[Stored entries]
'''
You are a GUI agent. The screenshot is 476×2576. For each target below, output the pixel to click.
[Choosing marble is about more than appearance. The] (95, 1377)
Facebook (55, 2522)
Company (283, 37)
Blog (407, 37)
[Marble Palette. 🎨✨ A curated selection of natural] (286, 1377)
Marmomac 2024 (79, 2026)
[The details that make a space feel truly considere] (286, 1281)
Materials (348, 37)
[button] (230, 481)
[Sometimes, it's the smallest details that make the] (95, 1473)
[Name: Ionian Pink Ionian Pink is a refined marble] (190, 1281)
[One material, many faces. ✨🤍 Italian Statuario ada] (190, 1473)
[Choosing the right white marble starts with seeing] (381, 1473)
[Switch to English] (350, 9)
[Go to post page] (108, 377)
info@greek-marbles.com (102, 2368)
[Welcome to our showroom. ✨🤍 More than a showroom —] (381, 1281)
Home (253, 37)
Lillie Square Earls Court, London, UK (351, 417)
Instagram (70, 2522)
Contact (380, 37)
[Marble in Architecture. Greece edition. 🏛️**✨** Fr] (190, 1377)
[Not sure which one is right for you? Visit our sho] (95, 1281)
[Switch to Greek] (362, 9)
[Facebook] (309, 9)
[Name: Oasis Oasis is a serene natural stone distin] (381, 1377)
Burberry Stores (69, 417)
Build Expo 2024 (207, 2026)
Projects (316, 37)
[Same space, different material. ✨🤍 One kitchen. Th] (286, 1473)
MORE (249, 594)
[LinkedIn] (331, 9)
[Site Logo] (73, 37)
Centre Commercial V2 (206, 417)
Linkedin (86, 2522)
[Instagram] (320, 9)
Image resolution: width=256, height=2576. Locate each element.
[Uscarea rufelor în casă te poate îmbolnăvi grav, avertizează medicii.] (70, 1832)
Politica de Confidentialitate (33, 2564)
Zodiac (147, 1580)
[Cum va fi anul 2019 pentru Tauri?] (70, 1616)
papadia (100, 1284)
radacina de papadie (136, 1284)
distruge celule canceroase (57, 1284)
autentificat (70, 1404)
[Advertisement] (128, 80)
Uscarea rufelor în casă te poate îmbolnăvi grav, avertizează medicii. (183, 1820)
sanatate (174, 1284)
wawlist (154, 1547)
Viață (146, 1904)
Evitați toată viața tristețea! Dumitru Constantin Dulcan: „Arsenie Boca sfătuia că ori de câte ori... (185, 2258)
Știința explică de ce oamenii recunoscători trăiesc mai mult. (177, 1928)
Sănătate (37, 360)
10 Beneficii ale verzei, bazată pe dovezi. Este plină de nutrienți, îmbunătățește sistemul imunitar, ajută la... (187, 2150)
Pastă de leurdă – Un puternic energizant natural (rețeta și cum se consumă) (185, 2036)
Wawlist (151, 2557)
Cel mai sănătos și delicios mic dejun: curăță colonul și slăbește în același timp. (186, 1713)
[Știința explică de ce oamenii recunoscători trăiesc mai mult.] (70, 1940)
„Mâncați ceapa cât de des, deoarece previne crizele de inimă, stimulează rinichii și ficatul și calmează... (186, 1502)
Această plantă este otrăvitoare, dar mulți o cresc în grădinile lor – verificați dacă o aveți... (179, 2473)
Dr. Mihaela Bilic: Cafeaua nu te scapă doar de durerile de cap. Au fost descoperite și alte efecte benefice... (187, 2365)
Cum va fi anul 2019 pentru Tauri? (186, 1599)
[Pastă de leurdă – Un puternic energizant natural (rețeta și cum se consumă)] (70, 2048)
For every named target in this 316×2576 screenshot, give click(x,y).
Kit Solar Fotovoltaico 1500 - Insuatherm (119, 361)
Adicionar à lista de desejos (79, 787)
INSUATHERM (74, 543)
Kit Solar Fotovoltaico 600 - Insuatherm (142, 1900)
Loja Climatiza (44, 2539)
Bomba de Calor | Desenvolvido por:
'''
- _TASK PROMPT_
Quote the records above from their first line through the line containing "[Marble in Architecture.", both ends included.

- _REPLY TO THE TASK_
You are a GUI agent. The screenshot is 476×2576. For each target below, output the pixel to click.
[Choosing marble is about more than appearance. The] (95, 1377)
Facebook (55, 2522)
Company (283, 37)
Blog (407, 37)
[Marble Palette. 🎨✨ A curated selection of natural] (286, 1377)
Marmomac 2024 (79, 2026)
[The details that make a space feel truly considere] (286, 1281)
Materials (348, 37)
[button] (230, 481)
[Sometimes, it's the smallest details that make the] (95, 1473)
[Name: Ionian Pink Ionian Pink is a refined marble] (190, 1281)
[One material, many faces. ✨🤍 Italian Statuario ada] (190, 1473)
[Choosing the right white marble starts with seeing] (381, 1473)
[Switch to English] (350, 9)
[Go to post page] (108, 377)
info@greek-marbles.com (102, 2368)
[Welcome to our showroom. ✨🤍 More than a showroom —] (381, 1281)
Home (253, 37)
Lillie Square Earls Court, London, UK (351, 417)
Instagram (70, 2522)
Contact (380, 37)
[Marble in Architecture. Greece edition. 🏛️**✨** Fr] (190, 1377)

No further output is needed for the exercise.